Colleges To Put “Trigger Warnings” on Shakespeare

Colleges To Put

( – Tragedy compelled Ancient Greece and those living in the Shakespeare era. For centuries, classics like “Hamlet” have been recreated for audiences to enjoy. However, the modern era is much different than previous generations. A university in England has begun placing so-called “trigger warnings” on work in the tragedy genre, including that of Ancient Greece and Shakespeare.

According to The Telegraph, the University of Derby believes these works could cause students to experience distress. The institution’s staff warn that the literature focuses heavily on suffering. Arthur Miller’s “Death of a Salesman” and stories regarding the death of fictional monarchs in Athenian dramas are also included in the literature module the school has labeled with trigger warnings. Works by Sophocles and Aeschylus appear on the list, as well for topics surrounding dark sexual material as well as murder themes.

In London, the University of Greenwich has taken similar steps in protecting its students. The institution issued a trigger warning for a poem by Samuel Taylor Coleridge, written in 1798, titled “Rime of the Ancient Mariner.” The literature features references to the death of people, possession by supernatural forces, and even someone using a crossbow to kill an albatross. A separate piece from the Telegraph notes that Greenwich implemented these warnings at the behest of its students.

The University of Warwick deemed “Ivanhoe,” a historical work of fiction by Sir Walter Scott, potentially distressing to some students. The institution claims the work contains racism and misogyny.
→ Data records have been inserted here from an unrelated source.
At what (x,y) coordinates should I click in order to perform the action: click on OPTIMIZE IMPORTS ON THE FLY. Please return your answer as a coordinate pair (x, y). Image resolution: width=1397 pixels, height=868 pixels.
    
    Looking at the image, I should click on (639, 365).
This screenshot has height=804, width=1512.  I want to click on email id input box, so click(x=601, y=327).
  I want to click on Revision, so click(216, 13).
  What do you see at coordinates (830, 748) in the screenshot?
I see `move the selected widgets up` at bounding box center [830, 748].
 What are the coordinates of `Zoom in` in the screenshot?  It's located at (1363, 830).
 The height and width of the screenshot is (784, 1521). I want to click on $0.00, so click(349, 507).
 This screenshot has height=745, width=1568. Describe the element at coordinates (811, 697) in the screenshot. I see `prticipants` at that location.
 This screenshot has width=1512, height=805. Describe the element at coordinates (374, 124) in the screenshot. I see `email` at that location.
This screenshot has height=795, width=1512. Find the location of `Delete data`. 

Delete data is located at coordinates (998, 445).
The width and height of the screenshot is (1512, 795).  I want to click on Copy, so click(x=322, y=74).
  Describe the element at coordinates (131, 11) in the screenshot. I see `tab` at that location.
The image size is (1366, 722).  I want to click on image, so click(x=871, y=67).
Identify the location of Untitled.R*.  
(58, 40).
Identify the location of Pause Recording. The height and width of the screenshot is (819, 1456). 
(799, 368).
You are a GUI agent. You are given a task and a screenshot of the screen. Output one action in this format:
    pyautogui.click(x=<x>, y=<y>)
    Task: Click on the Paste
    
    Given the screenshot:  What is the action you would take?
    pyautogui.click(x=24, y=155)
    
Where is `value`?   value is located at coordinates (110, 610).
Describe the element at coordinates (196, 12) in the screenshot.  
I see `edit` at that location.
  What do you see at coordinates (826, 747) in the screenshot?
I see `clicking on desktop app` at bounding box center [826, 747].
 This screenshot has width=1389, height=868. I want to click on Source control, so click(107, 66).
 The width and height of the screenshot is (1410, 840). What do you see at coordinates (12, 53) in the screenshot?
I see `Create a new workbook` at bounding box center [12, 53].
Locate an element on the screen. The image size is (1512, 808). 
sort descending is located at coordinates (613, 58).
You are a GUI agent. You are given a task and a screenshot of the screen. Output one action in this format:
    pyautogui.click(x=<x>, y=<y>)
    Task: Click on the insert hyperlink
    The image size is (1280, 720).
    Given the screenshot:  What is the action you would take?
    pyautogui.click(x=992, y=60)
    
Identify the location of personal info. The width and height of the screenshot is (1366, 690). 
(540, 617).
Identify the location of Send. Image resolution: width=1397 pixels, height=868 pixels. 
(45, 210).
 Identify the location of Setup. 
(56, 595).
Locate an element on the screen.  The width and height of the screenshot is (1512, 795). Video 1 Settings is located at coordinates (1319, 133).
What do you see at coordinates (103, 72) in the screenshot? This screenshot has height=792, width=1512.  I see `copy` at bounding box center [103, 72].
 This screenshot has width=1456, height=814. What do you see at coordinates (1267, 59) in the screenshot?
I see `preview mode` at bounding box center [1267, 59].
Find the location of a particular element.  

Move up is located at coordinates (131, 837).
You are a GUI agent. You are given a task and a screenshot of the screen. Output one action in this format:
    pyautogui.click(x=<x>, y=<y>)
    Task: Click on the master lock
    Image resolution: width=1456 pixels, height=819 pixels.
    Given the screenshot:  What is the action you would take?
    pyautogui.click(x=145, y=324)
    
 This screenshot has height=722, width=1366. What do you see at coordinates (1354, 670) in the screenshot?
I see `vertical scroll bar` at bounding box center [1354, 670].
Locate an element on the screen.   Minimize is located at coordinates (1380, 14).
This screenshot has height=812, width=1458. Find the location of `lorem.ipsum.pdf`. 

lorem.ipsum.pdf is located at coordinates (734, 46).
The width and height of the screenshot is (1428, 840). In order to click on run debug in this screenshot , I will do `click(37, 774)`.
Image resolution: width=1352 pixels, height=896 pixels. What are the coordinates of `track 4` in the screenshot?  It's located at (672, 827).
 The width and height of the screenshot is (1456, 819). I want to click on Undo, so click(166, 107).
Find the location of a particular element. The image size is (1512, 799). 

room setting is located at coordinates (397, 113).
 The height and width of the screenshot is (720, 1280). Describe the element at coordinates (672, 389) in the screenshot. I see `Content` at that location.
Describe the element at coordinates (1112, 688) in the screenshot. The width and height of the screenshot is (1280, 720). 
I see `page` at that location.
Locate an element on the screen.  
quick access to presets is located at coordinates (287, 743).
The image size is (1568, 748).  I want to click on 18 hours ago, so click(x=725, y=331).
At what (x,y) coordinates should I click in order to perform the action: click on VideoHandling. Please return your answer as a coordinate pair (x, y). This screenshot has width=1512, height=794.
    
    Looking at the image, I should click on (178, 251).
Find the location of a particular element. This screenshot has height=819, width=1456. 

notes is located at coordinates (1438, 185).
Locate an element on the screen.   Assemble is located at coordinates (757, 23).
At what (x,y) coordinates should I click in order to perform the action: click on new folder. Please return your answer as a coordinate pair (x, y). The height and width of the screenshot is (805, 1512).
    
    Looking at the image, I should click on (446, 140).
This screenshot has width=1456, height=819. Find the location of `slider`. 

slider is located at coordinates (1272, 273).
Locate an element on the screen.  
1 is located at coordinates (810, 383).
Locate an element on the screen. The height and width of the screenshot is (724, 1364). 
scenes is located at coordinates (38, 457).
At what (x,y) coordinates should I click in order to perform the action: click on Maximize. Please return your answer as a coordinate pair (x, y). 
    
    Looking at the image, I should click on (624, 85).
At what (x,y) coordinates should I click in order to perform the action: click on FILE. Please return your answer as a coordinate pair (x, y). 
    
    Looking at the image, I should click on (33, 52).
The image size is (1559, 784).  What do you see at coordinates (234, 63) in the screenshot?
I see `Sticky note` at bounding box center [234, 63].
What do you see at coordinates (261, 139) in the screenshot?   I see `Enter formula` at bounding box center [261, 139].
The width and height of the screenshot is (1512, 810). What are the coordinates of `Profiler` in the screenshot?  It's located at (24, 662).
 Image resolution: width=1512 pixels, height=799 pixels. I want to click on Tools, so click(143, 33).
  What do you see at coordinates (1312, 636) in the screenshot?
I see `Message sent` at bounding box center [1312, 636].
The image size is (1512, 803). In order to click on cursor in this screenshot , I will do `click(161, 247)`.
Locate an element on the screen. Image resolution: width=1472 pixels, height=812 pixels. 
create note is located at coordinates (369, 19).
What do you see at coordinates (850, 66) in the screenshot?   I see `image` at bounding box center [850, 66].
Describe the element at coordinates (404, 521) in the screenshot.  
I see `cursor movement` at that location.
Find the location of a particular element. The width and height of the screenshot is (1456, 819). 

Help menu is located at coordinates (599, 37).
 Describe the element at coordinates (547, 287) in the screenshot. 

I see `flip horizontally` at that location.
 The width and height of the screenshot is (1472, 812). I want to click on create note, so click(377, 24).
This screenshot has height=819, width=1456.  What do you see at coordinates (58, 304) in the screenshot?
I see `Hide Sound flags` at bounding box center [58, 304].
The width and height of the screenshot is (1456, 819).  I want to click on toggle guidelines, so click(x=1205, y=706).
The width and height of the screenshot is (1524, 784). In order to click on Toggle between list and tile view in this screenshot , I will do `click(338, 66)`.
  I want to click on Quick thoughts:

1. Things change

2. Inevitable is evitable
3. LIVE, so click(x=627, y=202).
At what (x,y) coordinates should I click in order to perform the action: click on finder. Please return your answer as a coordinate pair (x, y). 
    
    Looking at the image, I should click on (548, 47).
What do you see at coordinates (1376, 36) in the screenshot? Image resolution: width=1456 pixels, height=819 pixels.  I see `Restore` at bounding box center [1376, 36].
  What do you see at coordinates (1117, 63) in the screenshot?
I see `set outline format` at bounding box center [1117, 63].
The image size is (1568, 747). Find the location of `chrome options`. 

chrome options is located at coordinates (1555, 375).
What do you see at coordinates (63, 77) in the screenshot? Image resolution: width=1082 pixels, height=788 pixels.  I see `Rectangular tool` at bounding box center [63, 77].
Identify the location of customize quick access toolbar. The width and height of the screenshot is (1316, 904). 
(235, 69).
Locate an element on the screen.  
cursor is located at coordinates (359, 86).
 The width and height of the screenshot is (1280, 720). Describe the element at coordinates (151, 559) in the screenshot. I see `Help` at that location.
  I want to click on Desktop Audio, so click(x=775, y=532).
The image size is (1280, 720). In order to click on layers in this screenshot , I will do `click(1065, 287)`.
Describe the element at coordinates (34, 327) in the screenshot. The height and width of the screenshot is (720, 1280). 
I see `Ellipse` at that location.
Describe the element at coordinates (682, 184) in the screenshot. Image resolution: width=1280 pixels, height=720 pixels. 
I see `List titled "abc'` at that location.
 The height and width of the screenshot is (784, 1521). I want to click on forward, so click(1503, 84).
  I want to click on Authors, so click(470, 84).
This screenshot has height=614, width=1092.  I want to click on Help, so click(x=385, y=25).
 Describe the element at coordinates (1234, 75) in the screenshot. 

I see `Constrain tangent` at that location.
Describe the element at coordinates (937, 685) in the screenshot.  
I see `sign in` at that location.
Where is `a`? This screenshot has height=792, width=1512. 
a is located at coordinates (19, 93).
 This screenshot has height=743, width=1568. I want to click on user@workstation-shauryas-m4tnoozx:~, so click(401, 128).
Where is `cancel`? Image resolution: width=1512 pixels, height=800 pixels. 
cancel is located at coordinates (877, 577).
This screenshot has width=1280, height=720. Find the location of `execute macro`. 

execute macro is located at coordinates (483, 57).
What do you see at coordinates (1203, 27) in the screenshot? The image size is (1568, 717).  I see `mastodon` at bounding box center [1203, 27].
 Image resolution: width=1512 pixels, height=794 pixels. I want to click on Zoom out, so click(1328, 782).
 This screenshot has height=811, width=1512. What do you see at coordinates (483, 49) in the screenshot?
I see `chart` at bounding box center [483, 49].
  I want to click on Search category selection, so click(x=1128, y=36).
At the University of Kent, education expert Professor Frank Furedi expressed his dismay against the trigger warnings. The critic asserted that in order for a tragedy to intrigue the reader and draw them in, it needs to be emotionally compelling and cause the person to be upset. Furedi declared that a “safe tragedy” simply didn’t exist, and that was something that anyone studying the literature genre had to learn to live with.